This year, the Mari will be making an earlier appearance than usual at the Hay Festival Winter Weekend, where Sarah will be joined by other mysterious creatures for an evening of festive folklore. Other names heading to the Welsh “town of books” include acting royalty Rupert Everett, historian Jonathan Dimbleby, actress-turned-garden writer Caroline Quentin, and Welsh star of stage and screen Luke Evans, who will be in conversation with Carol Vorderman and turning on the Christmas lights.

The Dead of Winter by Sarah Clegg

Sarah’s event promises far more than your average talk; it will dive into the macabre mythology of Wales and beyond, reminding us that the Mari Lwyd is just one of many strange seasonal creatures. And it was one monster in particular – a far scarier prospect than the Mari – that proved to be the initial inspiration for her book.

“When I was planning the book, one of the main things I really wanted to do was go on a Krampus run,” says Sarah. For those unfamiliar, Krampus is a demonic figure celebrated in Alpine folklore, the evil counterpart to Saint Nicholas, infamous for punishing naughty children by beating them with birch rods. A Krampus run, as the name suggests, is an event where Krampuses gather en masse and, true to their nature, attempt to beat everyone around them.

“It was just incredible,” she recalls of her visit to Salzburg for such a run. “I’d seen YouTube footage of it, but still didn’t believe it was actually going to be like that. There were hundreds of Krampuses parading through the streets with no barriers between them and the crowd. They’ll drag you around, pull you in, chase you, hit you with their sticks. I got hit so hard that it left a really big bruise. It was wild, absolutely wild.”
☆ ☆ ☆ ☆ ☆ ☆ ☆
WORK INSTRUCTIONS
a - Can you copy the rows word for word, starting at the line that contains "Viewport: 607px width, 363px" and ending at the final row, both included, with the pictures left out?
b - Could you continue the passage on winter folklore and the Krampus run from where it stops?

RECORDS TO PROCESS
☆ ☆ ☆ ☆ ☆ ☆ ☆
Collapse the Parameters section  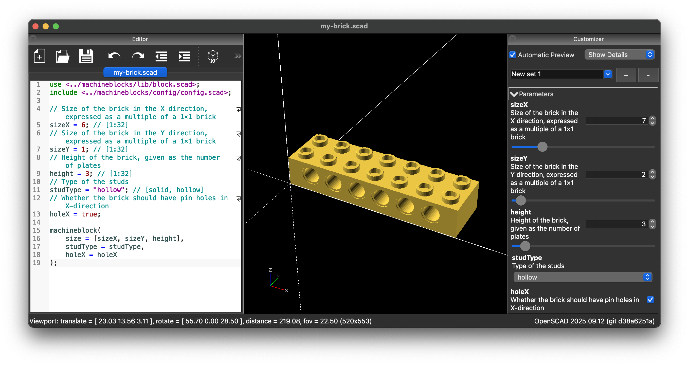tap(514, 94)
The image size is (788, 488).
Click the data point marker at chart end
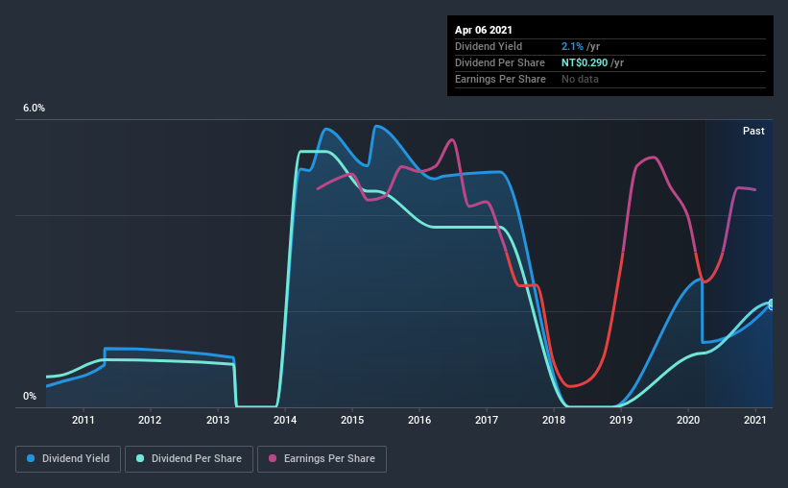[x=771, y=304]
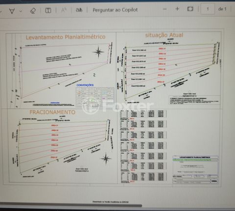Click the title block in bottom-right corner
Screen dimensions: 235x211
click(x=195, y=170)
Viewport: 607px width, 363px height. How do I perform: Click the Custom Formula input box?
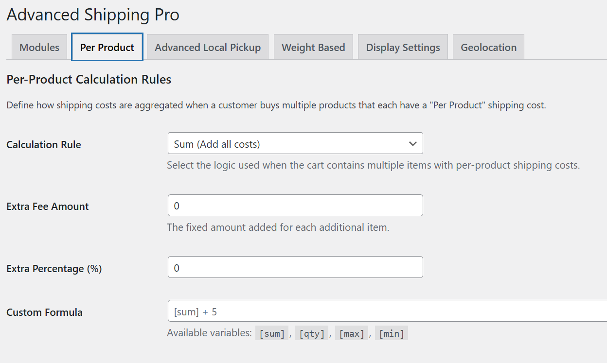click(340, 311)
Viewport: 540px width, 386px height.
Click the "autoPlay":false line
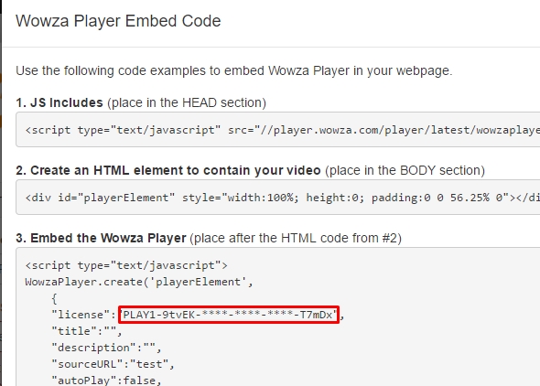(106, 381)
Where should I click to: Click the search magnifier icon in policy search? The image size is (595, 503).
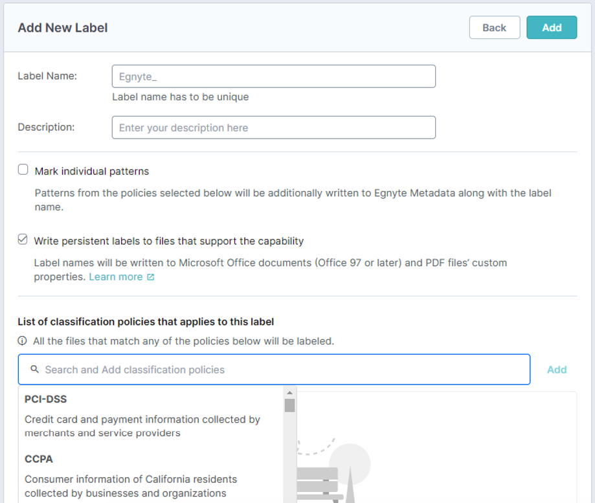36,369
☆ ☆ ☆ ☆ ☆ ☆ ☆
THE RESPONSES
a -
Viewport: 607px width, 363px height. How do I perform: Click the Custom Formula input box?
click(340, 311)
Viewport: 540px width, 386px height.
Click the "autoPlay":false line
(106, 381)
Where should I click to: Click the search magnifier icon in policy search? The image size is (595, 503).
36,369

b -
Sarah also found inspiration in another “Christmas monster” from the Alpine region with an even darker reputation: Perchta.

“When I was researching my first book, Woman’s Lore, I came across Perchta, a monstrous witch with an iron nose who travels house-to-house every Christmas with a cavalcade of the dead. If she finds a child who hasn’t done their chores, she slits open their belly, pulls out their guts, and stuffs them with straw. She was so joyously monstrous.”

At this point, you might be thinking this sounds more like Halloween than Christmas, but it was this very disconnect between the horrific and the cosy concept of Christmas that sparked Sarah’s fascination. Winter has long been a time for darker things; as Andy Williams sings in It’s the Most Wonderful Time of the Year, there’ll be scary ghost stories alongside marshmallows and carolling. For Sarah, Christmas is as much about continuing the spooky legacy of M.R. James and Charles Dickens as it is about roasting chestnuts.


Welsh Traditions in the Spotlight

The Mari Lwyd, the Welsh folklore favourite as featured in Illustrated Tales of Wales by Mark Rees

After exploring Alpine customs, Sarah turned her attention to Welsh folklore, where no figure embodies the season’s eerie spirit quite like the Mari Lwyd, the equine mischief-maker who knocks on doors at Christmastime, traditionally around the Old New Year, Hen Galan. On her journey, Sarah visited both Chepstow – home to a long-running Chepstow Wassail that merges English and Welsh traditions – and Llangynwyd in Maesteg, believed to host the oldest continually-running Mari Lwyd in Wales. She recalls both vividly.

“Chepstow was incredible,” she says. “It was like a Morris-dancing Mari takeover of the town. There were events from midday well into the night, with so many different Mari Lwyds all crammed into a tiny orchard by the end. It was so much fun, this big gathering of people from all different places, all celebrating this one monster.”

Unlike the traditional Mari Lwyd that goes door-to-door, Chepstow’s event centres around an apple orchard, combining English wassailing traditions with Welsh customs.

“It’s very much leaning into the apple tree wassailing, which is much more of an English tradition – going into the apple orchards and wassailing there – whereas the Welsh wassail is much more house-to-house visiting, preferably with a monster. I dare say the Chepstow one is a blending of the two ideas. It’s right on the border; you can see England from there, so it did feel like this kind of lovely mingling of the traditions.”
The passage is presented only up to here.